Mas, perguntamos, em que período temporal /datas deposita ou depositou as prestações devidas, em que montante? Não se verificava afinal incumprimento do contrato de mútuo?!

Mostra-se também incompreensível, sob as regras da experiência, que entrando o executado em contacto com o banco, seja através de atendimento ao balcão ou outro meio, em ordem a apresentar pagamentos parciais da dívida( ou negociar eventual acordo), não tenha desde logo sido informado da pendência da execução e respectivo desenvolvimento; sabendo-se que o acesso informático à situação do crédito, permitiria a qualquer funcionário do exequente, no interesse de ambas as partes, informar o executado da pendência e da situação da execução.

De igual modo significativo para inferir do conhecimento do executado da pendência da execução em data muito anterior à arguição da nulidade da citação, patenteiam-se os termos das notificações que lhe foram enviadas por carta registada com aviso de recepção, relativas ao apenso de reclamação da créditos (A), expedidas pela secretaria para a morada indicada - Avenida do Atlântico, em Colares, respectivamente em 5.09.2017, 21.11.2017, ambas devolvidas com indicação de “não atendeu, deixou aviso”.[...] Ou seja, mesmo quando notificado na morada indicada, o executado escolheu a inércia.

Por outro lado, neste contexto fáctico, cremos de todo inverosímil admitir que, ao longo de quatro anos de pendência da execução, na qual, note-se foi penhorada a fracção, que para todos os efeitos corresponde à sua residência, o executado não tenha conhecimento da execução, teve necessariamente esse conhecimento!
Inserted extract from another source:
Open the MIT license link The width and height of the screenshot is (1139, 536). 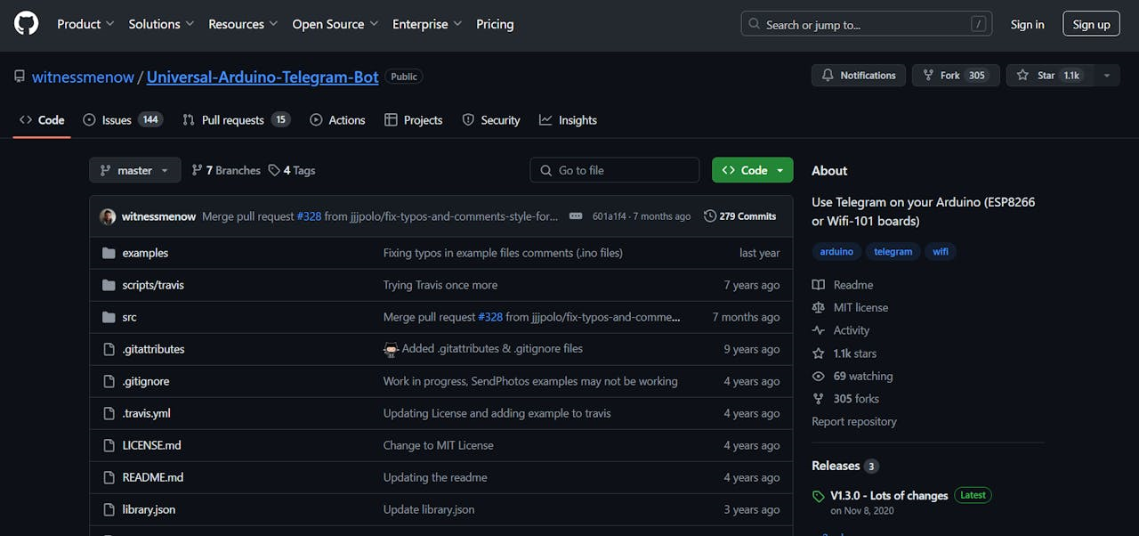click(860, 307)

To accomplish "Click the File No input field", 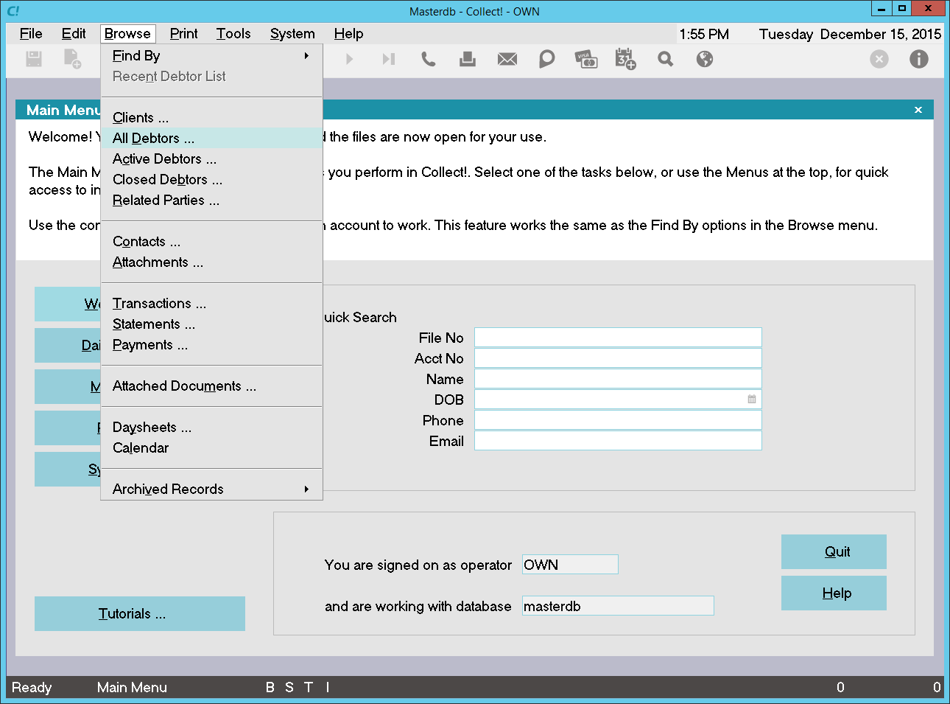I will point(617,338).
Supomos que, a sua atitude foi a de procurar atalhar o prosseguimento da execução, pagando ao exequente alguns valores, na estratégia legítima de manter os imóveis na sua propriedade.

Porém, não se dirigiu ao processo ao longo desse período e arguir a falta da sua citação e a oportunidade para, querendo, deduzir oposição.

Ora, esta conduta, a par dos demais elementos factuais provados e que se evidenciaram, deve compreender-se como intervenção eficaz para os efeitos da cessação da revelia do executado, conforme o estatuído no artigo 189º, do Código de Processo Civil , i.e, “ Se o réu ou o Ministério Público intervier no processo sem arguir logo a falta da sua citação, considera-se sanada a nulidade” , sendo, por conseguinte, demonstrativa de que, tendo conhecimento da pendência do processo instaurado pela exequente, optou por não arguir a falta da sua citação, demonstrativo de não ter interesse em dela prevalecer-se.

Em síntese, o comportamento identificado é idóneo para preencher o conceito de intervenção processual do executado, traduzindo sanação da nulidade de falta de citação, e por consequência, são válidos os actos praticados nos autos após a ocorrida citação em morada distinta.

Por último, e salvo o devido respeito, nas circunstâncias concretas apuradas, sem embargo da desconformidade da citação do executado levada a cabo pelo agente de execução, sempre indesejável, assentando na exclusiva informação fornecida pela plataforma oficial de execuções, entendemos que o procedimento não assume a natureza grave e culposa que motive a comunicação à Ordem dos Solicitadores e Agentes de Execução que foi ordenada na decisão recorrida."